As long as the relationship is healthy according to the BDSM, all partners are trying to please the other. If the impact is unwanted and nonconsensual, then Jean says that physical abuse is more than just painful. Dom-sub relationships are built on satisfying your partner’s needs, giving them pleasure while you’re together, and communicating frequently to make sure you’re both happy. Following-up care is crucial for this reason alone. For a relationship to be successful, all partners must feel safe and cared for, as well as understand and respect each other’s sexual interests and preferences.

The first step in using BDSM in the bedroom is to communicate with your partner, says sex expert and founder of Booty Parlor Dana Myers. If you’re willing to try something new, talk about who will play the dominant and submissive roles and what will be too far outside of your comfort zone. Having this discussion will improve your relationship’s communication, intimacy, and trust, allowing you to let go of your inhibitions and try out some sex-play that’s a little sexier.

Dominant partner is always in charge

On the surface, it appears that way, but that’s not the case. As Jean points out, “Many people assume that a dominant always makes demands and orders.” “Once the dynamic is established and there is understanding, yes, this is possible. In a relationship with a power dynamic, trust must be built to a great extent. Even if the submissive is ‘compelled,’ she should do so of her own free will. Safe words and ways out should be available at all times.”

Subs have the final say in when the action begins and ends and how intense the session becomes in a healthy BDSM relationship. Selective mechanisms, such as safe words, give the submissive agency and control.
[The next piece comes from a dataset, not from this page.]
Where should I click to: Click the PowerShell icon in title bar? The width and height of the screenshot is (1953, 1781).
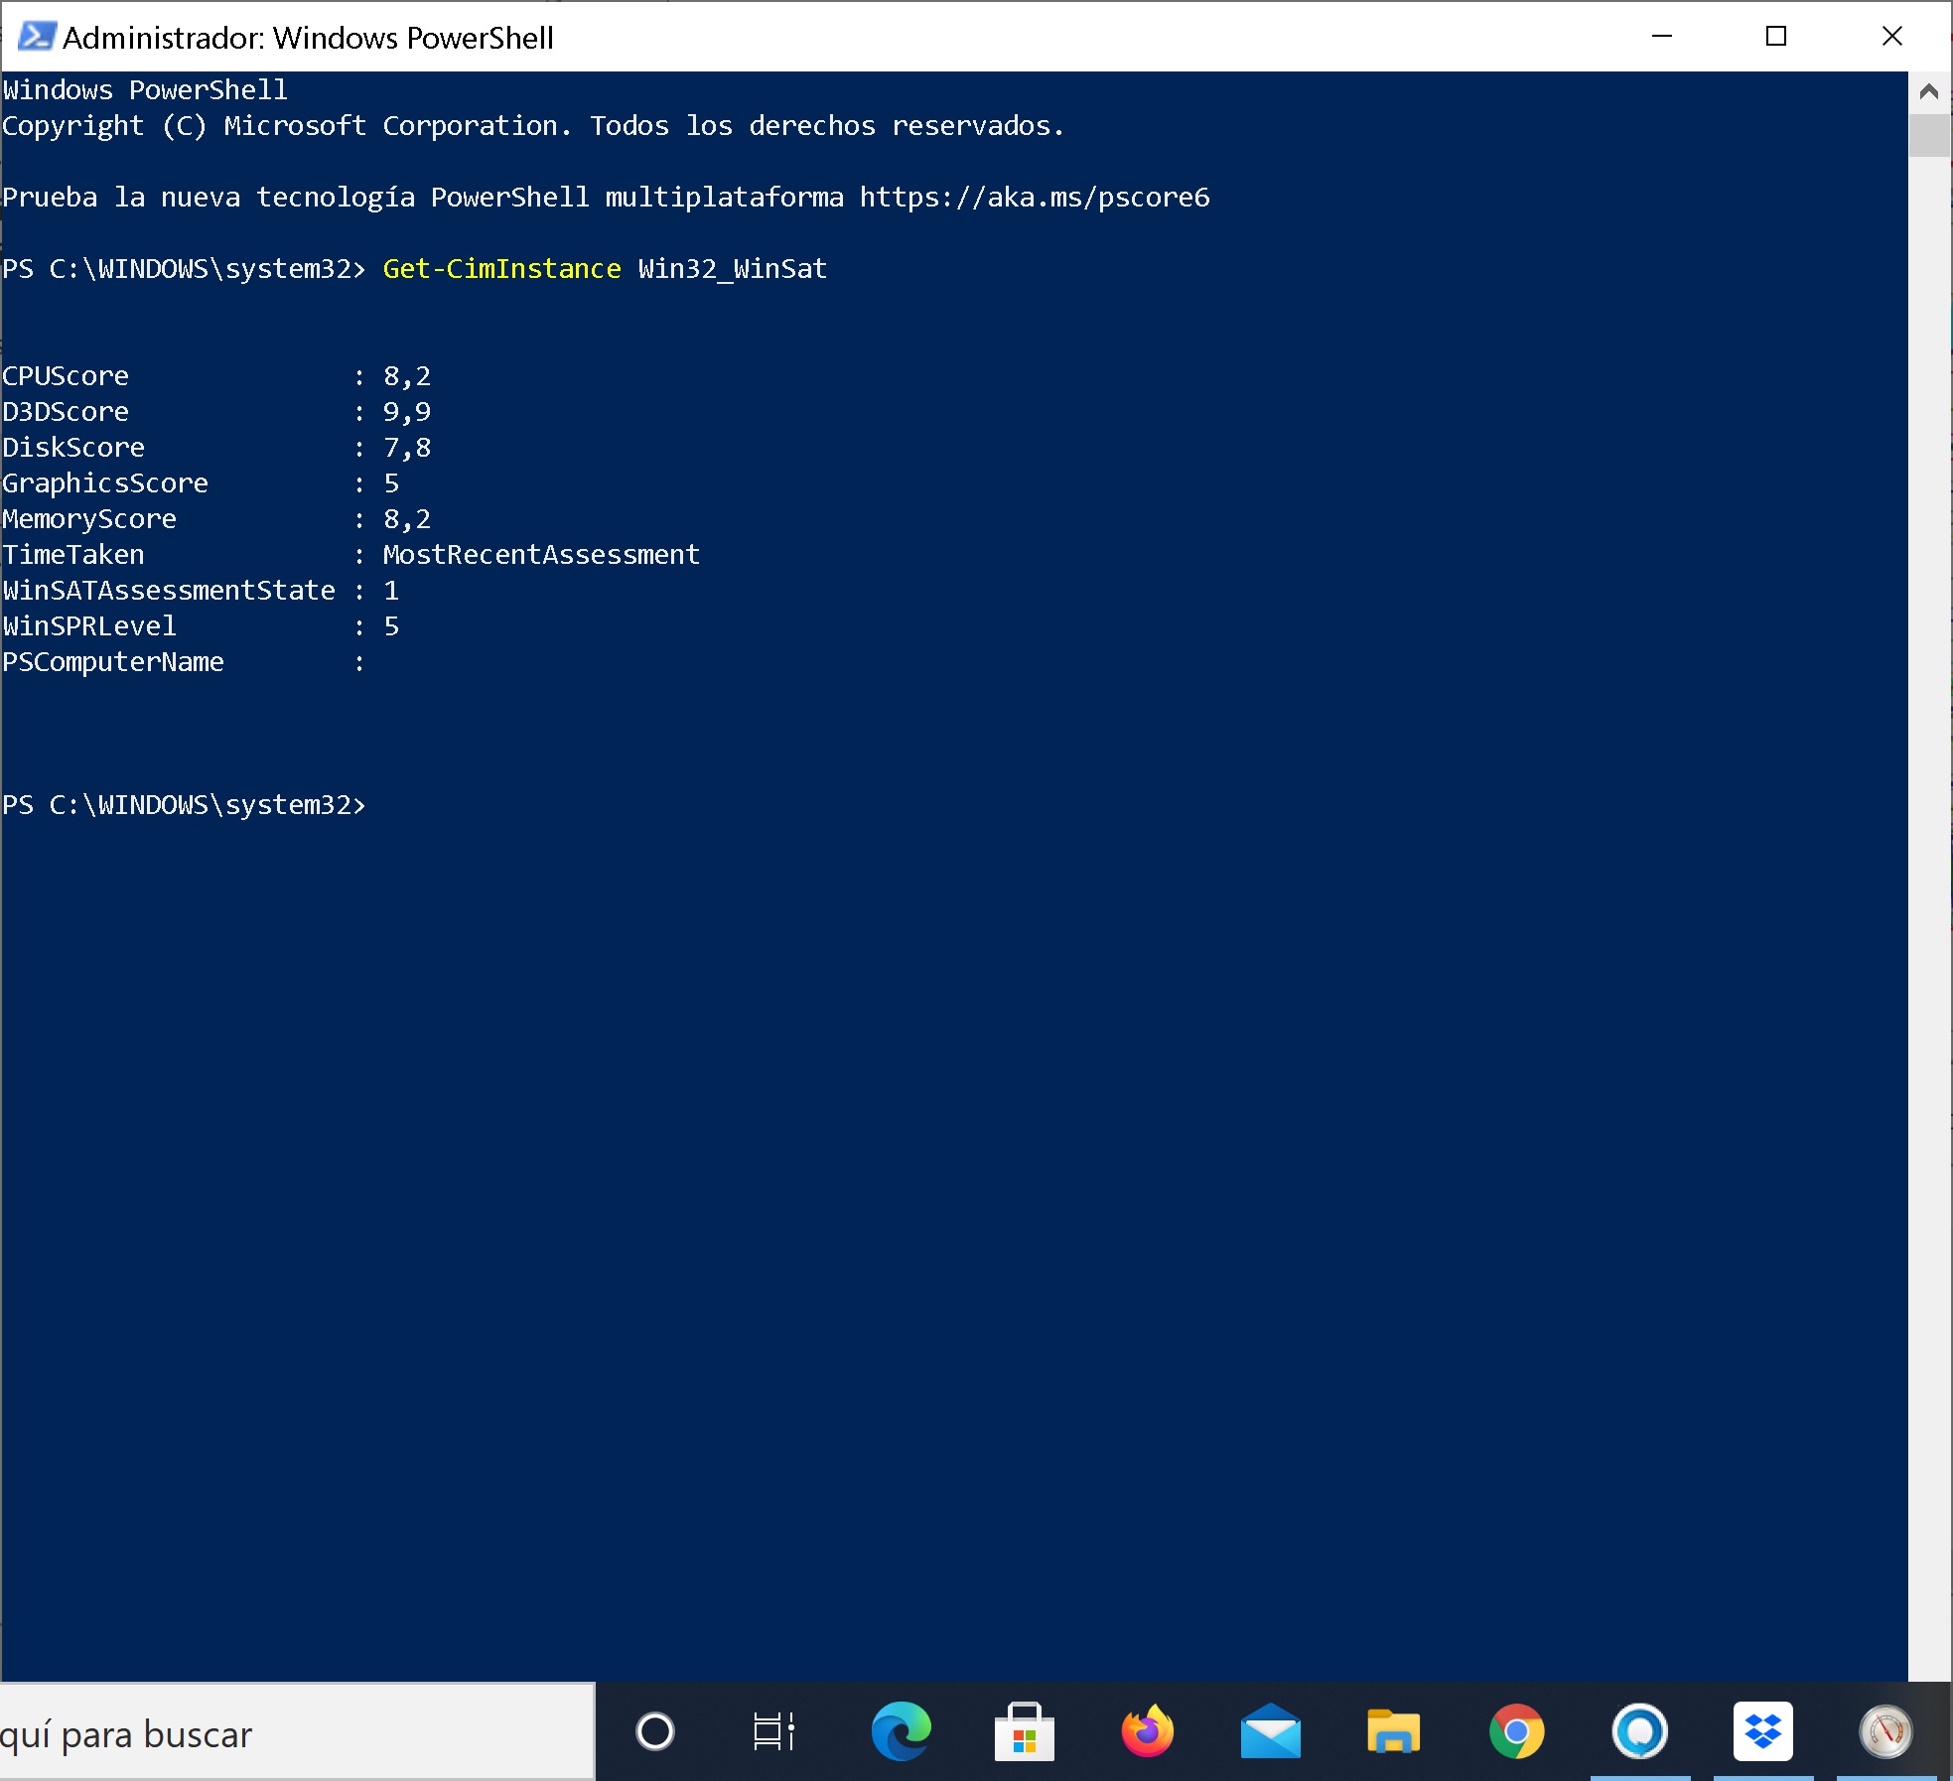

McKenna Maness, a sex educator and former education and prevention coordinator at The Santa Cruz AIDS Project (SCAP), previously told Elite Daily that “a safe word is a word selected by sexual partners together that, when used, indicates one partner would like to pause sexual activity for any reason.” “Roleplaying has crossed into something less desirable for that person, or sex has gotten too intense, or the partner is physically uncomfortable or in more pain than they would like to be. Whenever one partner wants to stop, they can use their safe word to let the other partner know it’s time to check-in and come to a halt right away.”

Three myths about the behavior-based stress management (BDSM) movement:

Misrepresentation in films and television is one of the most difficult issues the BDSM community faces today. There are numerous ways to ease into kink while still maintaining the BDSM look and feel.

The last thing you want is to be caught off guard by an unexpected situation or phrase. Make sure it doesn’t depend on luck; instead, use this opportunity to see what you like and don’t like before making a commitment.”

BDSM also focuses on pushing yourself to your limits rather than crossing them. Your comfort, consent, and pleasure are critical in all forms of sexual activity. “What do you hope to get out of this BDSM partnership? Is this something you always do? Do you both understand each other’s intentions and boundaries? Before and after the play or scenes, have you communicated your needs to the actors or the director? “Jean has some advice for you. “Before you jump into a power dynamic relationship, think about a lot of things. It’s intoxicating to have control, or to have no control at all.”

Participation in any sexual activity requires active consent, as it always has. Before starting anything, talk about your intentions and boundaries with your partner (s). “The foundation of BDSM is built on the principle of informed consent. If you skip the consent discussion, you run the risk of hurting others and yourself, says erotic educator and coach Dawn Serra.

Whether you’re interested in kink, BDSM for the first time, or have a go-to safe word, exploring the realm of pain and pleasure can be both seductive and healthy. There’s nothing wrong with experimenting as a sub or dom as long as all partners are on the same page and willing and able to provide their active consent.